2. Ableitung einer Einzelzelle aus Organoiden

HINWEIS: Die Einzelzelldissoziation wird mit dem Neural Tissue Dissociation Kit (Tabelle 2) durchgeführt, das eine mechanische und enzymatische Dissoziation verwendet. Hier beschreiben wir eine manuelle mechanische Dissoziation. Alternativ kann eine Dissoziationsmaschine verwendet werden.

  1. Bereiten Sie die STOP-Lösung und 0,04 % BSA auf Eis vor. Enzymmischung 1 und 2 und 0,04% BSA in PBS zubereiten und auf Eis legen.
  2. Sammeln Sie bis zu 5 Organoide in einer Vertiefung einer 6-Well-Platte, aspirieren Sie überschüssige Medien und waschen Sie sie einmal mit PBS, um das Kulturmedium zu entfernen. Organoide in die Mitte der Vertiefung legen und mit einem Skalpell die Organoide gründlich zerkleinern.
  3. Enzymmix 1 zugeben und bei 37 °C, 20 % O2 und 5 % CO2 10-15 min bei 90 U/min schütteln.
  4. Mit einer 1000-μl-Pipettenspitze können Sie Organoide resuspendieren, indem Sie bis zu 10x pipettieren. Fügen Sie die Enzymmischung 2 hinzu und mischen Sie sie gut, indem Sie sie mit einer 1000-μl-Pipettenspitze pipettieren. Bei 37 °C, 20 % O2 und 5 % CO2 unter 10-15 min bei 90 U/min schütteln.
  5. Stoppen Sie den Dissoziationsprozess, indem Sie die Zelllösung in 10 ml kalter STOP-Lösung resuspendieren. Filtrieren Sie die Zelllösung mit einem 70 μM Zellsieb.
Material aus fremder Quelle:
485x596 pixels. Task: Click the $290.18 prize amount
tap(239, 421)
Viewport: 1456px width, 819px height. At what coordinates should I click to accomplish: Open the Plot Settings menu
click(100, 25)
Die filtrierte Zelllösung 10 min bei 300 x g bei 4 °C zentrifugieren, um ein Pellet zu bilden.
  6. Aspirieren Sie das Medium, hinterlassen Sie ein Zellpellet und resuspendieren Sie die Zellen in 4 ml kaltem 0,04 % BSA. Filtrieren Sie die Zelllösung mit einem 40 μM Zellsieb und zählen Sie die Zellen mit einem Zellzähler.
  7. Die Zelllösung wird 10 min lang bei 300 x g bei 4 °C zentrifugiert. Aspirieren Sie die BSA-Lösung, wobei ein Zellpellet übrig bleibt. Resuspendieren Sie Zellen gemäß einem mikrofluidikbasierten snRNA-seq-Kit-Handbuch im NSB+-Medium.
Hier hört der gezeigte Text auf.